Court Opinion

ID: 7670680
Source: CourtListenerOpinion
Date Created: 2022-07-30 00:51:20.454345+00
Date Added: 2024-06-11T16:25:49.424449
License: Public Domain

JUDGE TUCKER
observed that this difficulty was removed by the case of Claiborne’s Executor v. Hill, 1 Wash. 177.(1)
Friday, November 5. The Judges delivered their opinions.
JUDGE TUCKER. Three questions arose in this cause. 1. Whether a deed of trust, or mortgage of lands, or slaves, *or other personal chattels, not proved or acknowledged within eight months from the execution thereof, be void as against creditors; and, consequently, the property thereby conveyed, liable to be taken in execution to satisfy a judgment obtained in behalf of the Commonwealth ; under the act of 1792, (Rev. Code, 1 vol. c. 90, s. 4,) concerning conveyances, which declares that all deeds of trust and mortgages, whatsoever, thereafter to be executed, shall be void as to all creditors and subsequent purchasers, unless they shall be acknowledged, or proved according to the directions of that act; and ibid. c. 84, s. 9, 10, 17, concerning the recovery of debts due to the public.
2. Whether a deed of trust of slaves or personal estate be also void as against creditors, &c. if not acknowledged by the party delivering the same, in Court, or proved by three witnesses pursuant to the first and fourth sections of the same act first mentioned, concerning conveyances.
3. Whether the Court of Chancery hath jurisdiction in cases where property taken in execution in behalf of the Commonwealth, shall be claimed by any other person, under any deed of trust or mortgage for the same, under the provisions contained in the 22d and 31st sections of the act concerning the recovery of debts due to the public. Ed. 1794, c. 84.

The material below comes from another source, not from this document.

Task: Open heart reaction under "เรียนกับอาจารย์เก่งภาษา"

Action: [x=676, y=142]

X am clearly of opinion that all deeds of trust and mortgages, coming under either of the above descriptions, are void as against creditors and purchasers without notice for a valuable consideration, and that the lands, slaves, or other property thereby conveyed, are liable to the Commonwealth’s execution; and finally, that the Court of Chancery hath jurisdiction in all such cases.
JUDGE ROANE
was of the same opinion.
JUDGE FLEMING.
On my first inspection of the record, I supposed that the deed from Verell to Pegram and Nicholas, conveying personal estate only, and having been admitted to record within eight months from its date, was *valid against subsequent purchasers and creditors; but upon recurring to the act of Assembly for regulating conveyances, passed in the month of December, 1792, it appears not to have been proven as the law directs.

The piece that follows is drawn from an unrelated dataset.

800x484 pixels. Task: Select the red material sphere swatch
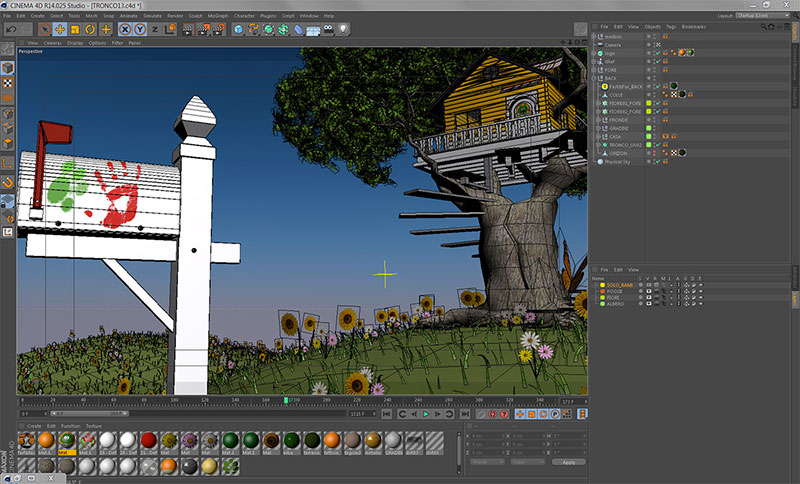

In the 4th section it is enacted, that all deeds of trust and mortgages whatsoever, which shall thereafter be made and executed, shall be void as to all creditors and subsequent purchasers, unless they shall be acknowledged or proved, and recorded, according to the directions of the act; which directions, by the first clause of the act, are, that the deed be either acknowledged by the party or parties, who shall have sealed and delivered it, or be proved by three witnesses, to be his, her, or their act, &c. and the deed in question having been attested and proved by two witnesses only, is void as to creditors and subsequent purchasers without due notice; I am therefore of opinion, that the decree is correct and ought to be affirmed.
By the whole Court, the decree was affirmed.

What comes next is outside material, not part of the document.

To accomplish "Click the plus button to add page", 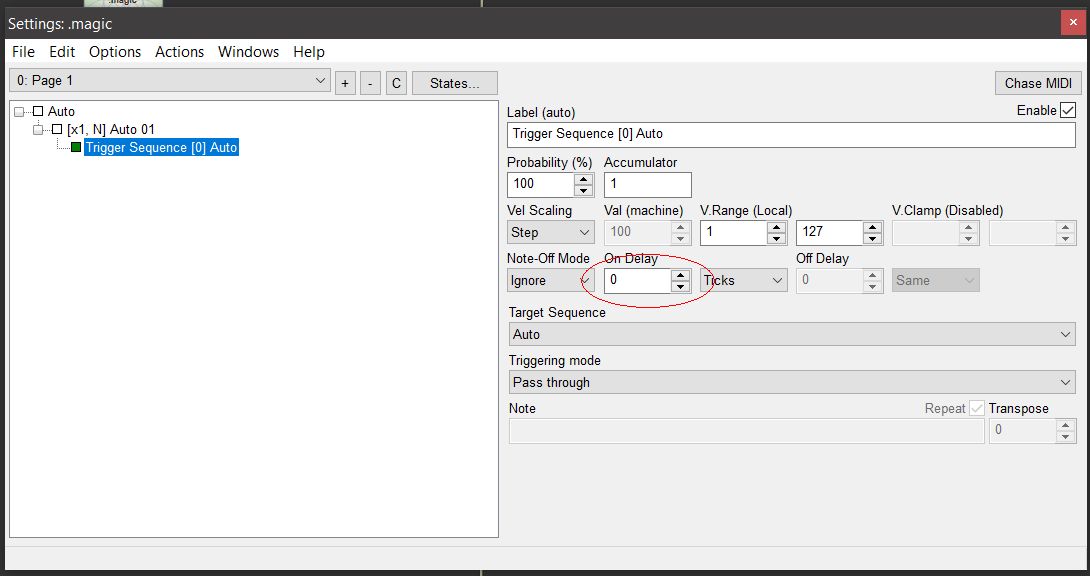I will pyautogui.click(x=345, y=83).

 Note. It appears from the record of that case, that Herbert Claiborne resided In New Kent County, and Augustine Claiborne in Sussex: that the slaves conveyed by the mortgage from Herbert to Augustine Claiborne, bearing date the 1st of February, 1783, were on a plantation in King William County: and that the mortgage, which was recorded in New Kent, (where the mortgagor resided,) was declared by the Court of Appeals to have been duly recorded. —Note in Original Edition.